Rows ::
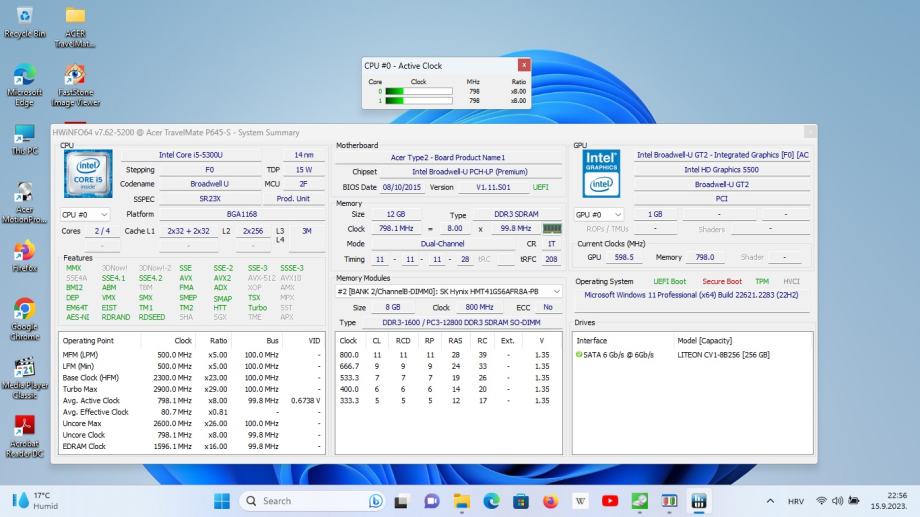Open HWiNFO icon in the taskbar
920x517 pixels.
pos(699,501)
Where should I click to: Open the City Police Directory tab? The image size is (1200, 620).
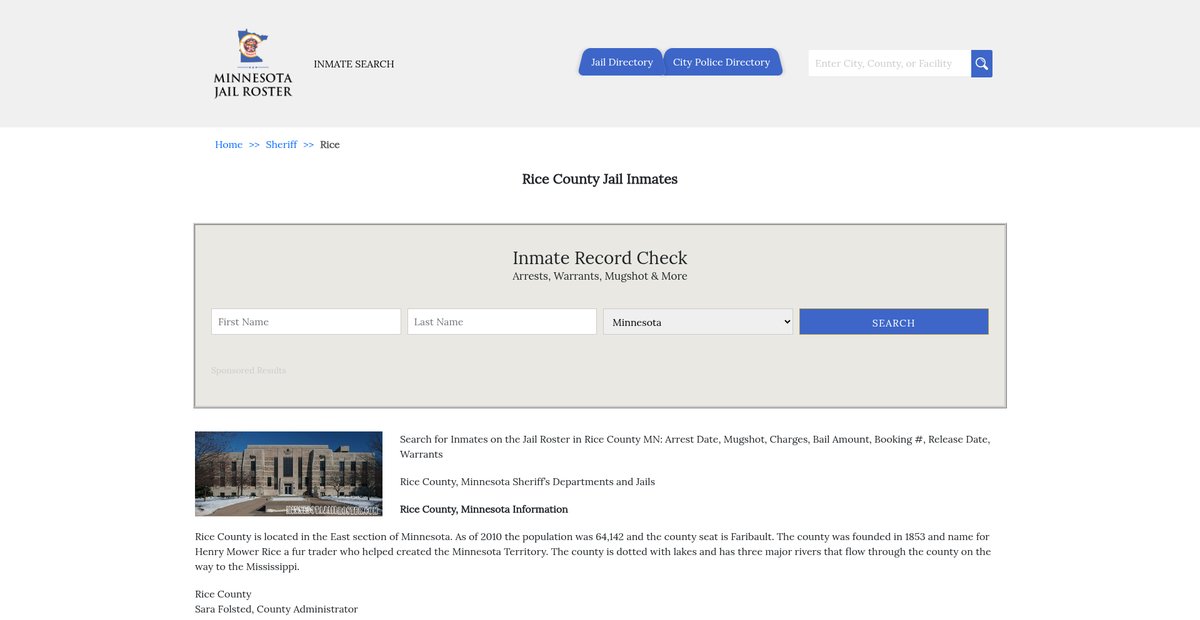tap(721, 62)
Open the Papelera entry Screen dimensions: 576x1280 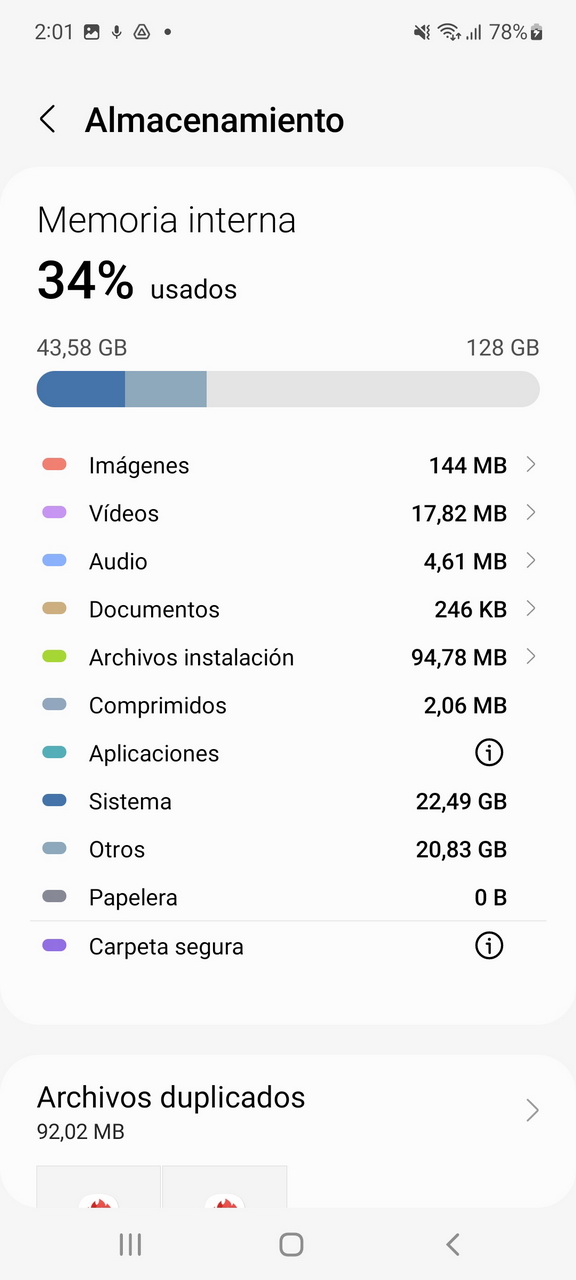point(288,897)
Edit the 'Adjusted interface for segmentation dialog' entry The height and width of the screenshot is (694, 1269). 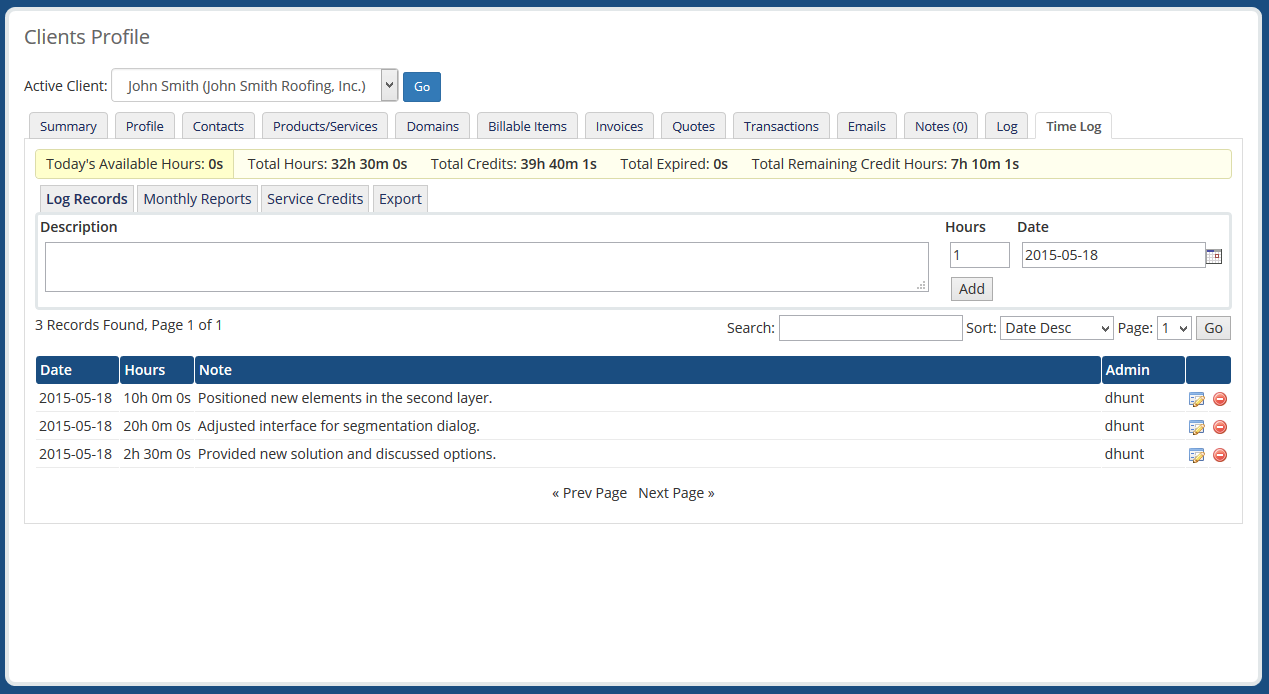coord(1197,426)
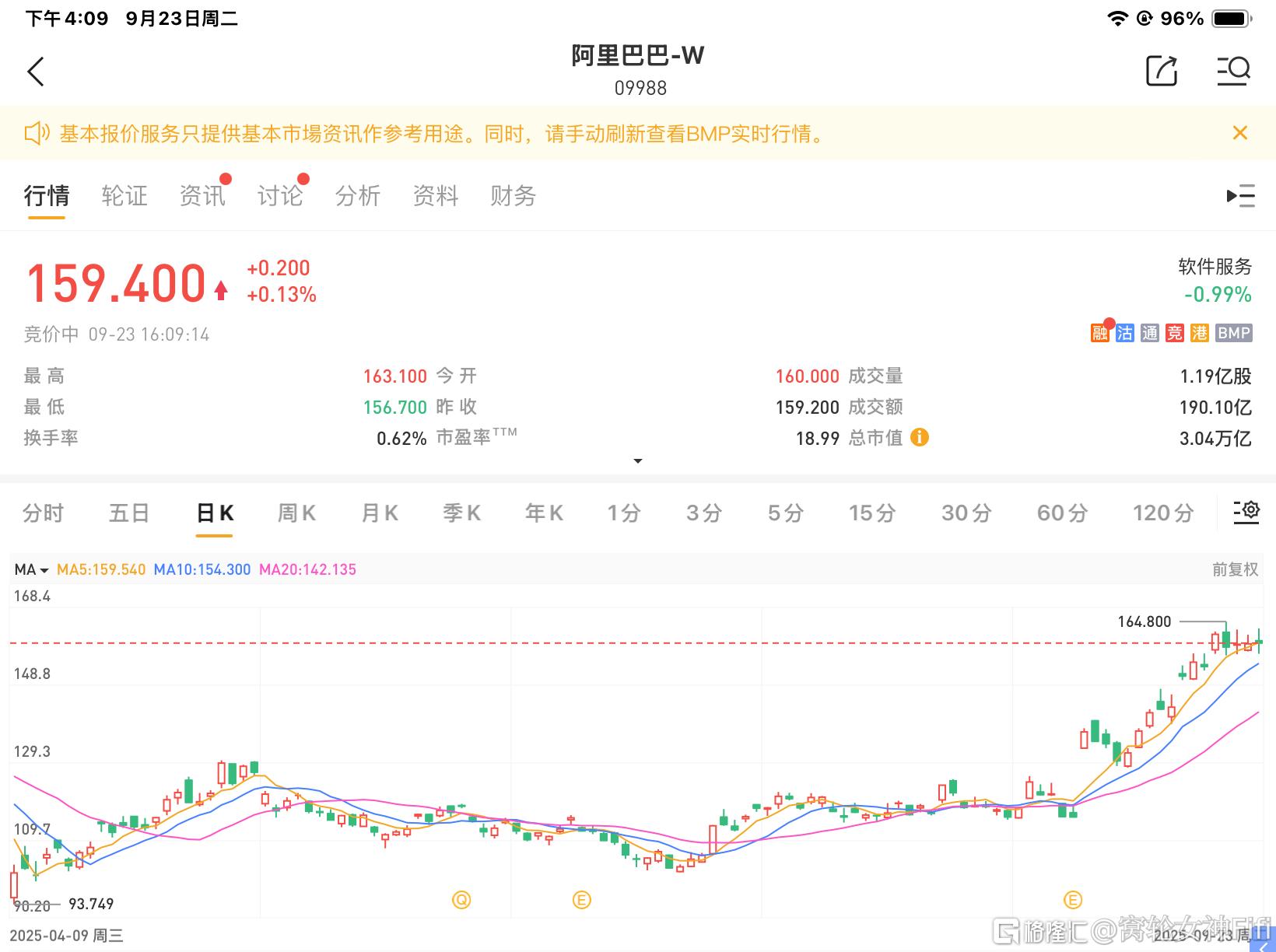Image resolution: width=1276 pixels, height=952 pixels.
Task: Tap the chart settings gear icon
Action: point(1246,511)
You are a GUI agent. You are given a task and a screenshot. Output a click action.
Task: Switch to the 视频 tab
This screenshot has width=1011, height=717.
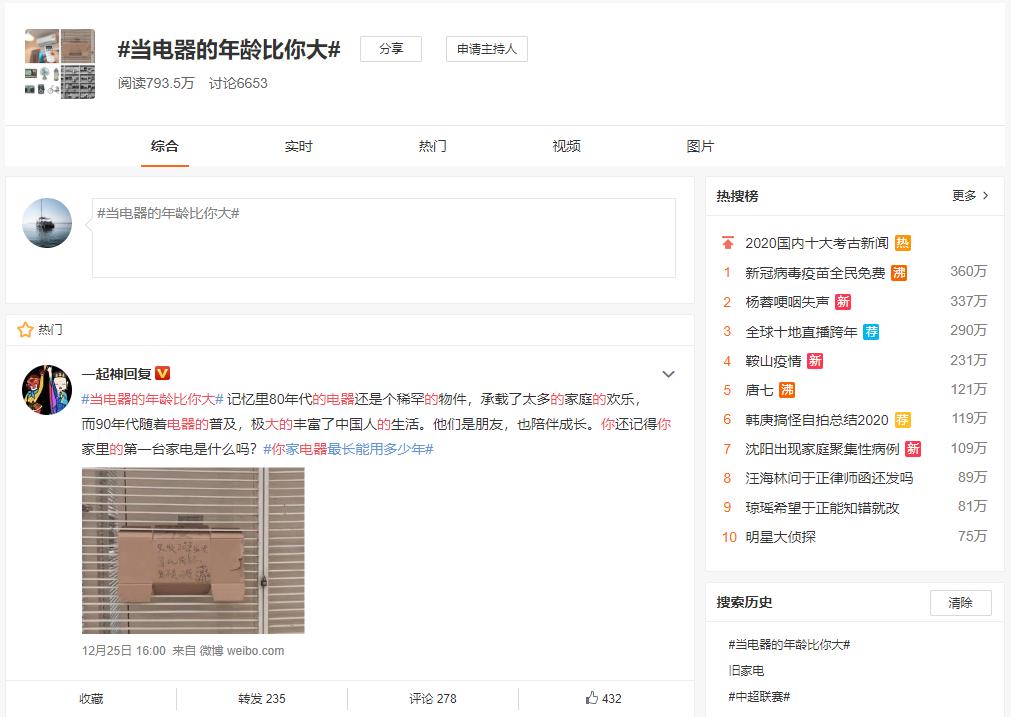coord(565,146)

Work to do :: Please return each line from the listing above that contains the word "click".

Correct response ::
Where should I click to: Open the City Police Directory tab? The image size is (1200, 620).
You are a GUI agent. You are given a task and a screenshot. Output a click action.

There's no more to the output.